1. Comparative media framing of energy transitions: Media plays a crucial role in shaping public understanding of climate change and energy issues. Previous research on framing has largely focused on the role of mass media in framing climate change and energy transitions (Guenther and Brüggemann, 2023; Kleinen-von Königslöw et al., 2019; Schäfer and O’Neill, 2017). This section invites articles analyzing how energy transitions are framed across diverse media platforms. From mainstream media's influence on policy discussions to viral moments created by climate influencers on platforms such as Instagram, X (formerly Twitter), and TikTok, submissions may explore how different media formats shape public opinion on decarbonization.

2. Regulatory frameworks and communication dynamics: As industries and governments respond to the imperatives of decarbonization, their policies are key drivers of how energy transitions are framed and implemented. From global initiatives like the Paris Agreement to national frameworks such as the European Union's Green New Deal, energy and climate policies define futures we can imagine and build. These regulatory frameworks both respond to and influence grassroots climate activism, sometimes enabling energy democracy and environmental justice movements while at other times constraining or co-opting their transformative potential. We would invite studies that address anyof the following prompts: How do climate and energy policies address equity, justice, and economic transformation in the transition to renewable energy? How do global frameworks like the IPCC reports or COP meetings influence the relationships between climate change and energy transitions? How do regulatory approaches either amplify or silence different voices in energy transition debates, and what communication strategies do activist movements employ to influence policy formation?

3. Global South and North: Dialogues of energy democracy: The concepts of climate justice and energy democracy, predominantly framed by scholars and institutions in the Global North, offer powerful lenses to understand the socio-political dimensions of energy transitions and climate communication in the Global South. This section invites articles from teachers, scholars, activists engaged in climate action and just energy transitions in regions with historically limited or precarious access to energy. Studies may focus on topics such as the communication between NGOs, state governments, and national governments (Viteri and Takahashi, 2020), decentralized renewable energy systems empowering local communities (Baum et al., 2024), or how climate and energy justice intersects with broader social justice movements.

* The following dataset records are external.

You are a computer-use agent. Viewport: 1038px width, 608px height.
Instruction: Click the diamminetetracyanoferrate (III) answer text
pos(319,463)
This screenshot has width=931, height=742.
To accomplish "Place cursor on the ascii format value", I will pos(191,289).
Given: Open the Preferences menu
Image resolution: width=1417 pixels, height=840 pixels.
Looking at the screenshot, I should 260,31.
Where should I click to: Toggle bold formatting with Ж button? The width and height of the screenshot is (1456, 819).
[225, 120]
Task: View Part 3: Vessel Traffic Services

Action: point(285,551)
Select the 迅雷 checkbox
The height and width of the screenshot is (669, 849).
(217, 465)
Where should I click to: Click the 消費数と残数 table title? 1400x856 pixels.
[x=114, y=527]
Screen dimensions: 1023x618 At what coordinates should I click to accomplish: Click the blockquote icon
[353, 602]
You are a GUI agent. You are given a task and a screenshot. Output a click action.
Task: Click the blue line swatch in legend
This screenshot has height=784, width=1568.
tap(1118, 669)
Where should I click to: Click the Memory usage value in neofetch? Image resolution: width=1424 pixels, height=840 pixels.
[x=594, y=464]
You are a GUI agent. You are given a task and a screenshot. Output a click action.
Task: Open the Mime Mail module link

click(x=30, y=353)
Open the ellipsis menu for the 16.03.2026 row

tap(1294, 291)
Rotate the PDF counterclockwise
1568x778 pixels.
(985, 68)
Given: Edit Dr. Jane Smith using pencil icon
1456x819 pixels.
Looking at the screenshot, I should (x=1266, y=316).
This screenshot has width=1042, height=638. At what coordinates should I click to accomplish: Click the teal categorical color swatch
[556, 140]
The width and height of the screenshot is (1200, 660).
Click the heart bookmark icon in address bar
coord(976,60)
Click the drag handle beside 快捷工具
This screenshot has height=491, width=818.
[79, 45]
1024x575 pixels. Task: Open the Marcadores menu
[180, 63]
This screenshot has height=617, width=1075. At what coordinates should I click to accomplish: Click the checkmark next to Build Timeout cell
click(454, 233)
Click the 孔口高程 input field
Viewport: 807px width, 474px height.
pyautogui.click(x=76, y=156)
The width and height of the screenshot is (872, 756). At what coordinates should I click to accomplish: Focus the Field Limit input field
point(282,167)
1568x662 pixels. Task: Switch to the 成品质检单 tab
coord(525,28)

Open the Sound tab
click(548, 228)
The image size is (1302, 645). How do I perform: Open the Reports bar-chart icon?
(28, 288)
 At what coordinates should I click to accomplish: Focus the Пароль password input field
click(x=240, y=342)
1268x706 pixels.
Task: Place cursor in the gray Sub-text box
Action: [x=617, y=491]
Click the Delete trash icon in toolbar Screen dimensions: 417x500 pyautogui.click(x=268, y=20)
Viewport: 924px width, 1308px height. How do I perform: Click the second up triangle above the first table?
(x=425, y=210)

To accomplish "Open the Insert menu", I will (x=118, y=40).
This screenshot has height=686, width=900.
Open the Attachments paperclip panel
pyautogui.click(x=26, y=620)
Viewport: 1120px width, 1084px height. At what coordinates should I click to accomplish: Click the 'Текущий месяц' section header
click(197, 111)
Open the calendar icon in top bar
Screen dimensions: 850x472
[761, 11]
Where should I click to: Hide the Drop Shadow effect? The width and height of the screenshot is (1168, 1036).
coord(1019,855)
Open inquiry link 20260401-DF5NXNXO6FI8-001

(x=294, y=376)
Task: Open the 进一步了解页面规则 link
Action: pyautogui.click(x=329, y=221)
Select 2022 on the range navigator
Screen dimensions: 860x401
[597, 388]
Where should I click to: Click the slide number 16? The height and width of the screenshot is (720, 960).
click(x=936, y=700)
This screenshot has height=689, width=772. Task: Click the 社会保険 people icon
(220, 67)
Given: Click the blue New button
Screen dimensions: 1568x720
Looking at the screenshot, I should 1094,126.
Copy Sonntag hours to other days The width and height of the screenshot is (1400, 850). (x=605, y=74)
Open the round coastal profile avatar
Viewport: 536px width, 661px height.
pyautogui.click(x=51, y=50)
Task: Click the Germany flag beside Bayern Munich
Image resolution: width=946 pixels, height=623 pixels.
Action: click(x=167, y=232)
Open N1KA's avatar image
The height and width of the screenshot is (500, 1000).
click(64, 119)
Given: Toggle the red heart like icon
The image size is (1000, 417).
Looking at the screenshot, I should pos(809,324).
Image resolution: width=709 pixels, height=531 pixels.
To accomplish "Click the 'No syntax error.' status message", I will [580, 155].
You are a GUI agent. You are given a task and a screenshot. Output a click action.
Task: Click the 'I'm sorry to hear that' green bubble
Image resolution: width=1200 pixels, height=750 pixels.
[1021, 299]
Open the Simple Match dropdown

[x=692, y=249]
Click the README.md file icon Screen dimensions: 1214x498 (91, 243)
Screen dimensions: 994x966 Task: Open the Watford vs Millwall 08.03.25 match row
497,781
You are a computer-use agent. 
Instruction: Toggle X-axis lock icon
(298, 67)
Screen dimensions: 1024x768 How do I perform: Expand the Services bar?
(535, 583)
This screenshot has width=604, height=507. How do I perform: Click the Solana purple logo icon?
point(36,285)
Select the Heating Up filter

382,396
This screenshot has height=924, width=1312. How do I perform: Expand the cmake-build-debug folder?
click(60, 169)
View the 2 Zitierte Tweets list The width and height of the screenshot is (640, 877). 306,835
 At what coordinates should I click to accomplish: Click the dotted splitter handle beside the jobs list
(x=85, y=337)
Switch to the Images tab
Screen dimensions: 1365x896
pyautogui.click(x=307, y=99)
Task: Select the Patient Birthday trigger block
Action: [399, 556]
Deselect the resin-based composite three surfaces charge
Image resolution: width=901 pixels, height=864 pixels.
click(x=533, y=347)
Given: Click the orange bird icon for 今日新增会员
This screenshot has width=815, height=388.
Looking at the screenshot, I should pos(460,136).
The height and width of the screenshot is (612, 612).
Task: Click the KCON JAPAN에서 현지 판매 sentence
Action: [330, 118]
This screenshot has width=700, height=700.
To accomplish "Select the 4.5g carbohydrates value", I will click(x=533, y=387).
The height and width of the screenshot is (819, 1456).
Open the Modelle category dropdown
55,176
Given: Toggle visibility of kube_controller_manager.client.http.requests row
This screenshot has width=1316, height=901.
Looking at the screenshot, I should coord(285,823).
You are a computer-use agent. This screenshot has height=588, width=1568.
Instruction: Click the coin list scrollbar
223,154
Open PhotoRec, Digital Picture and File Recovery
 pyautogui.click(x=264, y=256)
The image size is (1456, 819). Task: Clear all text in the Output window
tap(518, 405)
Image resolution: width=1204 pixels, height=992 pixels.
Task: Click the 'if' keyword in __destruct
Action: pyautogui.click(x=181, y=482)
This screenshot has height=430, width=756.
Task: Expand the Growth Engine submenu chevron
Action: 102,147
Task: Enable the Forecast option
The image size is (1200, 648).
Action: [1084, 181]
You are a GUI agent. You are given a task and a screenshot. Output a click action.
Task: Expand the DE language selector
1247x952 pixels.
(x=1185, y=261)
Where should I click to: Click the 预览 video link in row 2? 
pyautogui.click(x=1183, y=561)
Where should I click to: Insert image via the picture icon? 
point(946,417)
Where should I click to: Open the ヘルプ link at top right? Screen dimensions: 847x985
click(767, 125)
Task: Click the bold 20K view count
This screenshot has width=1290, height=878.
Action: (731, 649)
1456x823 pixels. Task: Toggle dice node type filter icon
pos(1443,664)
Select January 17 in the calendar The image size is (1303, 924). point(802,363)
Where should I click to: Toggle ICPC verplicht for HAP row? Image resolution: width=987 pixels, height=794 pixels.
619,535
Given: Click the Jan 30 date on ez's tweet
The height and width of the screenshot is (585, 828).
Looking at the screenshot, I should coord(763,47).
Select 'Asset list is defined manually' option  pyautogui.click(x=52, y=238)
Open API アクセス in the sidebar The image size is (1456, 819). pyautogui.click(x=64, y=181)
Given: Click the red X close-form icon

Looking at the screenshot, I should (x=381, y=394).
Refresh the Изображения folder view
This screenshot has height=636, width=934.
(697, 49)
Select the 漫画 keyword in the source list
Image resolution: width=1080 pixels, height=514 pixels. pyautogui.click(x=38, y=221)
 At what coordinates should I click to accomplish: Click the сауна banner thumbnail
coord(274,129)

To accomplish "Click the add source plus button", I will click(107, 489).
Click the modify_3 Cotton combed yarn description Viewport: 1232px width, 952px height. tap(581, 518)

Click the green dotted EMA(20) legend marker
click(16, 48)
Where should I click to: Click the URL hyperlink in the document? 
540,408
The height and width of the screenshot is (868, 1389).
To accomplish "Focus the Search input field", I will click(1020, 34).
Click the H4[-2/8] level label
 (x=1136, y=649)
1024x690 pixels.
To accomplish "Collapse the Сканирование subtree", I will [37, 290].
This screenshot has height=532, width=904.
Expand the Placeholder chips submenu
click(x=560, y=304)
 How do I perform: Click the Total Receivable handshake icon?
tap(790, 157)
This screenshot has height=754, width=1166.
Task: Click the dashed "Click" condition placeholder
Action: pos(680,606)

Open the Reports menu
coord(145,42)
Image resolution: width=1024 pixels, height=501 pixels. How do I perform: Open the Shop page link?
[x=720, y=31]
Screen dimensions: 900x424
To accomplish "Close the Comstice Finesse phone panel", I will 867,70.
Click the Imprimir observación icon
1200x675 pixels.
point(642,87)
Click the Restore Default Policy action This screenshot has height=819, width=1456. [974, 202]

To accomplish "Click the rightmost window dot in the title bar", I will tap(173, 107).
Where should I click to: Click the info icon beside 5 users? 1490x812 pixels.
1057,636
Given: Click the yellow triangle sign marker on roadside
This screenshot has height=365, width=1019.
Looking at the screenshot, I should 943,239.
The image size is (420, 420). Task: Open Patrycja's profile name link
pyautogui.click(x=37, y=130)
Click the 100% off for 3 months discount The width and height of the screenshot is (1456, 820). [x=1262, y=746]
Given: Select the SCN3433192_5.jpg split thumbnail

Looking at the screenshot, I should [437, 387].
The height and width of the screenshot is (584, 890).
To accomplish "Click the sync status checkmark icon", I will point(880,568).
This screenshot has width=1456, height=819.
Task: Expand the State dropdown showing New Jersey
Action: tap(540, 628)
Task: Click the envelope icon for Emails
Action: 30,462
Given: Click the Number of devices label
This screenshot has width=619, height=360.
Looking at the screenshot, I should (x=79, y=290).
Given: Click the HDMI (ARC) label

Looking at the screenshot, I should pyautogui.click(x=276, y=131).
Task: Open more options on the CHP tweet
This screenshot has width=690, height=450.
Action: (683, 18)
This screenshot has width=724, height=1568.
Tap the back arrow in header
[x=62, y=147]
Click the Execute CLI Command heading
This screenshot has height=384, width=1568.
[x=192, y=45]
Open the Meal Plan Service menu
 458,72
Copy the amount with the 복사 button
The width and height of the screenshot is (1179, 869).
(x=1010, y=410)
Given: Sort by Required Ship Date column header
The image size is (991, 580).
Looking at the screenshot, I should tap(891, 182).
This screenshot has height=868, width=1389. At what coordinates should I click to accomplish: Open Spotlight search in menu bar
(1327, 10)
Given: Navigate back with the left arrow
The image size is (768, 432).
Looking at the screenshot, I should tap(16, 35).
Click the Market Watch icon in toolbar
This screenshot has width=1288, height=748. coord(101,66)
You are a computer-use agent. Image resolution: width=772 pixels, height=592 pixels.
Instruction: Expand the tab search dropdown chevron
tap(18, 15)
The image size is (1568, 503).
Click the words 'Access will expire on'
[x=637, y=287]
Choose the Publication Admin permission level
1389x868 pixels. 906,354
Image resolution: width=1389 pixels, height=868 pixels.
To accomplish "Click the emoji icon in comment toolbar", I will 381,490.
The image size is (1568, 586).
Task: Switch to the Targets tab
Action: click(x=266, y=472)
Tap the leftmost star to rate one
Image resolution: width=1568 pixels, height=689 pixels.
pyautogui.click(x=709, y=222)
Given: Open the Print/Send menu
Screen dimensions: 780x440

4. Transnational narratives and cultural productions: How do diverse media and genres – ranging from novels, films, and social media campaigns – make connections between climate science, climate action, and energy transitions, and how do these texts flow across national borders and between distinct cultural contexts? Expanding recent analysis of climate films such as /Don’t Look Up!/ (Doyle, 2022), we are eager for contributions that examine how documentaries, artworks, literature, podcasts, and other cultural productions engage with the creative, emotional, and aesthetic dimensions of climate change and decarbonization on the local and global scale.

Submission & Deadlines

The special issue editors welcome extended abstracts of 500–800 words (not including references) describing the manuscript's research objective(s), methodology, and primary contribution, as well as a title page that includes contact information and abbreviated biographies for all authors.

Please send your extended abstracts by 31 January 2026 to (dlewis /at/ comillas.edu) <mailto:(dlewis /at/ comillas.edu)> and (saferruz /at/ comillas.edu) <mailto:(saferruz /at/ comillas.edu)>

A review of abstracts will be completed by 15 February 2026, and selected authors will be invited to submit full manuscripts by 15 May 2026. These will undergo double-blind blind peer-review, and fully revised manuscripts will be due by 1 September 2026. The tentative publication date for the special issue will be February 2027.

No payment from the authors will be required.